Elbourne ended up working for Rough Trade as a booking agent. His most famous clients were New Order and The Smiths. His relationship with New Order continued until the death of Rob Gretton. He managed various bands including Green on Red, David Rudder, and Gaye Bykers on Acid, and gradually became more involved with the Glastonbury Festival, ending up as its main booker.

In 2003, Elbourne co-founded The Great Escape Festival, held in Brighton, which has music industry related conferences during the day and features live music in the evenings.

Sébastien Nasra collaborated with Elbourne and, in 2006, co-founded M for Montreal, a platform for showcasing local musicians and helping them expand their international networks.

U.K.-based artist manager Stephen Budd, Jon Mac, who co-founded The Great Escape; Vijay Nair, the managing director of India-based promoters and artist management company Only Much Louder; and Elbourne organized the NH7 Weekender Rock Festival in India in 2010.

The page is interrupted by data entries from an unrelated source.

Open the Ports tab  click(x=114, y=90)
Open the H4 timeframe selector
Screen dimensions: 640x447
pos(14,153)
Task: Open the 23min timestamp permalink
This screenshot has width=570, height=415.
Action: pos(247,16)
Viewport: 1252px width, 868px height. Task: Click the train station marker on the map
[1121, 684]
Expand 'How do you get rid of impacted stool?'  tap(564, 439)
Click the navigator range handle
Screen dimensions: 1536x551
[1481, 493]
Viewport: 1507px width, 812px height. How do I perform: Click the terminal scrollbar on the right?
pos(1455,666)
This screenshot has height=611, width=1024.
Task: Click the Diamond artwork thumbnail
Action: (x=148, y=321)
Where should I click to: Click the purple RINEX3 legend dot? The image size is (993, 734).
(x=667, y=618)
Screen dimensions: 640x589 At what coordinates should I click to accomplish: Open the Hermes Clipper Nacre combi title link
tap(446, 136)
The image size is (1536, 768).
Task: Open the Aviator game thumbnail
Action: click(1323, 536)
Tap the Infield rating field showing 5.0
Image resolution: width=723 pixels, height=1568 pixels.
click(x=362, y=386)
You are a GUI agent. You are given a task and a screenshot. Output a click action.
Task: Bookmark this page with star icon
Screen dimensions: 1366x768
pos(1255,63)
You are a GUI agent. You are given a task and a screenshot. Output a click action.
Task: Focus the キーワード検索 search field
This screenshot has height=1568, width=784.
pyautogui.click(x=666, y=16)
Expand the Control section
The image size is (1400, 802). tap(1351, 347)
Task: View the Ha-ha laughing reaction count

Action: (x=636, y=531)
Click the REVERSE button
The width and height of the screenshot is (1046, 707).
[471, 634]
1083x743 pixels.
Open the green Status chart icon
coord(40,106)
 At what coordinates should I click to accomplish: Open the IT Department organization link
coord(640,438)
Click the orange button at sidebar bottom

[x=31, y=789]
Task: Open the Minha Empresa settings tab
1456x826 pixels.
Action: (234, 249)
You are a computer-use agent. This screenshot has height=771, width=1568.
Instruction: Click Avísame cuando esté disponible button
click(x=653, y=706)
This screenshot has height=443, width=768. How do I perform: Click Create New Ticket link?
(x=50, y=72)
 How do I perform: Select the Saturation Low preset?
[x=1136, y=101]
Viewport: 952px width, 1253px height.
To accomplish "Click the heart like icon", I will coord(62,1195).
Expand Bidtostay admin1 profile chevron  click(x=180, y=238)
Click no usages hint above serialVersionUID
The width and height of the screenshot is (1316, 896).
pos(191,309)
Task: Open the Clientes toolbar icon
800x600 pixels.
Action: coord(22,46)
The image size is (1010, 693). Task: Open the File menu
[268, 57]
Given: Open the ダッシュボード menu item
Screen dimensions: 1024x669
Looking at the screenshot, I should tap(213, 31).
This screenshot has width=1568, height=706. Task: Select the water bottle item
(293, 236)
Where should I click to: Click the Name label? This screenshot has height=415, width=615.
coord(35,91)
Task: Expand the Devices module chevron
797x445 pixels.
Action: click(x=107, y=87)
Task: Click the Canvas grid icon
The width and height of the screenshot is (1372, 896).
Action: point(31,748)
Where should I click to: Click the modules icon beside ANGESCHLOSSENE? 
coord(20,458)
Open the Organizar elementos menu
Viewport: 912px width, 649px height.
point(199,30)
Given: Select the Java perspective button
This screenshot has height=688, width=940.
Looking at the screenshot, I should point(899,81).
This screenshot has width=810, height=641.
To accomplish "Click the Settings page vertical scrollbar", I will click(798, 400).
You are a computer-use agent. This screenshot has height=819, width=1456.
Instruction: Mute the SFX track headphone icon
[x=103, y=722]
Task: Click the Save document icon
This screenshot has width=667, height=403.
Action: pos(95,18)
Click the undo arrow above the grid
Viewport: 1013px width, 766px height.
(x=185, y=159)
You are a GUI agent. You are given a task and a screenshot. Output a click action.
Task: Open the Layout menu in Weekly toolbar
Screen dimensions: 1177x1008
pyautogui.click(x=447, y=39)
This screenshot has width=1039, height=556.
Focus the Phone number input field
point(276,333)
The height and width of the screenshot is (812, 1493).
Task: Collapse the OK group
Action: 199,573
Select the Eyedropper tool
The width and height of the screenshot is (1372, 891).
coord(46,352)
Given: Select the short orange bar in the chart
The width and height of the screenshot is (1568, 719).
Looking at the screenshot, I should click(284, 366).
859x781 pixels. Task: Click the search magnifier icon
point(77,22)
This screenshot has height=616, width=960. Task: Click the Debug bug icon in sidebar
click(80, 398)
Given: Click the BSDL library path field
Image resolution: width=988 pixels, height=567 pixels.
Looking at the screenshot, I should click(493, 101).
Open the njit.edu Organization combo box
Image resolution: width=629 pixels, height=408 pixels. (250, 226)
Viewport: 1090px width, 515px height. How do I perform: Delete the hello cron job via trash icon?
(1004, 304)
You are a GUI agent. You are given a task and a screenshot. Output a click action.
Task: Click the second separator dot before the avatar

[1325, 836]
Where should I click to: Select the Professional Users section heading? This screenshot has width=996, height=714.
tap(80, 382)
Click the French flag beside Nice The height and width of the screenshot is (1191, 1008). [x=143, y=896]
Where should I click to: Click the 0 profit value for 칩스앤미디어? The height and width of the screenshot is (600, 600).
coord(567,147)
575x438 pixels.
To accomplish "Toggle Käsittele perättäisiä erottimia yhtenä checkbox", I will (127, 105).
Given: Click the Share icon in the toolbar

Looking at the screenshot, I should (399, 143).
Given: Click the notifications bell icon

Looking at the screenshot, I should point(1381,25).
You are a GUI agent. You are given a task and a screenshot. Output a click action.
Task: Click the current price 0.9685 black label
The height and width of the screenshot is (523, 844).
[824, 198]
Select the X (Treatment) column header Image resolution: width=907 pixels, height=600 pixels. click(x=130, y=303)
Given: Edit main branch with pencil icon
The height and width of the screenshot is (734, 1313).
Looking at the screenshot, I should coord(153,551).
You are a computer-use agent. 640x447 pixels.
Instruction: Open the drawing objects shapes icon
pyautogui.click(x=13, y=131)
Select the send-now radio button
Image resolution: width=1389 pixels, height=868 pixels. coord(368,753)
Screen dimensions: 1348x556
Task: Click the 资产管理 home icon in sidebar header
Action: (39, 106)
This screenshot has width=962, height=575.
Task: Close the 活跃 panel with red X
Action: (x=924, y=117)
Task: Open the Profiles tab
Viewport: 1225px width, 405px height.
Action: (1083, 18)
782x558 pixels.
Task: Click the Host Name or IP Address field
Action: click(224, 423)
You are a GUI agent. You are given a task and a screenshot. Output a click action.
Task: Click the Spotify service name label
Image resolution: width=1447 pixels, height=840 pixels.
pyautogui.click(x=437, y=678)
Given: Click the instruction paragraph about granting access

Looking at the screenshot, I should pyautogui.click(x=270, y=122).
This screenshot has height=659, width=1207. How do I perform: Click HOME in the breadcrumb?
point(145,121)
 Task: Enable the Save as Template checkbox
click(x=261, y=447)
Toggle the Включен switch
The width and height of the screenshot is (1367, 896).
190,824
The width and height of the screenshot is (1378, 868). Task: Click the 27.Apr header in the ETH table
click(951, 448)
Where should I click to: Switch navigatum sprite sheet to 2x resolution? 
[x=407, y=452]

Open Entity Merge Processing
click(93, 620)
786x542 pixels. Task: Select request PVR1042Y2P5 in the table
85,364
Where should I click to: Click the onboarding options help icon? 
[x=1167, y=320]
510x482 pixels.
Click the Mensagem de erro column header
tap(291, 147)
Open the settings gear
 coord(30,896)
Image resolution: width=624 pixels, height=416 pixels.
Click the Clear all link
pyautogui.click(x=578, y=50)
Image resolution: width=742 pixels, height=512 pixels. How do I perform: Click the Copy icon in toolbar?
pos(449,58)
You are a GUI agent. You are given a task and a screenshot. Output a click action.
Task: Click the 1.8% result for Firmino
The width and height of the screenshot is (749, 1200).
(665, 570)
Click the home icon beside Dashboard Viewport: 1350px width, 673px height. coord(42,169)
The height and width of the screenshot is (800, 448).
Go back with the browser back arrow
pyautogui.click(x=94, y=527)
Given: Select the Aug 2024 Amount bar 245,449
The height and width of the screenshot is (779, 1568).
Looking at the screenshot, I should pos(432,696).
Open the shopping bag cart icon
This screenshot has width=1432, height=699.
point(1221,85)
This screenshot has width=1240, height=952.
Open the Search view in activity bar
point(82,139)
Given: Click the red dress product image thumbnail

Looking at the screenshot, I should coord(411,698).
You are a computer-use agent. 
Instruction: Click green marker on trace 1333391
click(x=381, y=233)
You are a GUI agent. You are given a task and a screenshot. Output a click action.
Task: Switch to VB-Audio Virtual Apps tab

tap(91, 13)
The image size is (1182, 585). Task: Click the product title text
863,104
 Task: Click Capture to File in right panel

In 2012, the Don Dunstan Foundation, in partnership with Adelaide City Council, the Australia Council, Arts SA, Adelaide Fringe, the Department of the Premier and Cabinet and Regional Development Australia Barossa hired Elbourne as a thinker-in-residence on a project named "Reverb". The project aimed "to create collaboration and unified action for a healthy, more sustainable music scene" in South Australia. A report based on his recommendations was produced in 2013, entitled The future of live music in South Australia.

Martin Elbourne co-founded the Music Cities Convention with consultancy Sound Diplomacy in 2015, with the first edition taking place alongside the Great Escape Festival.

In May 2021 Elbourne became a Councillor for Reigate and Banstead representing the Liberal Democrats UK, and was re-elected in May 2024.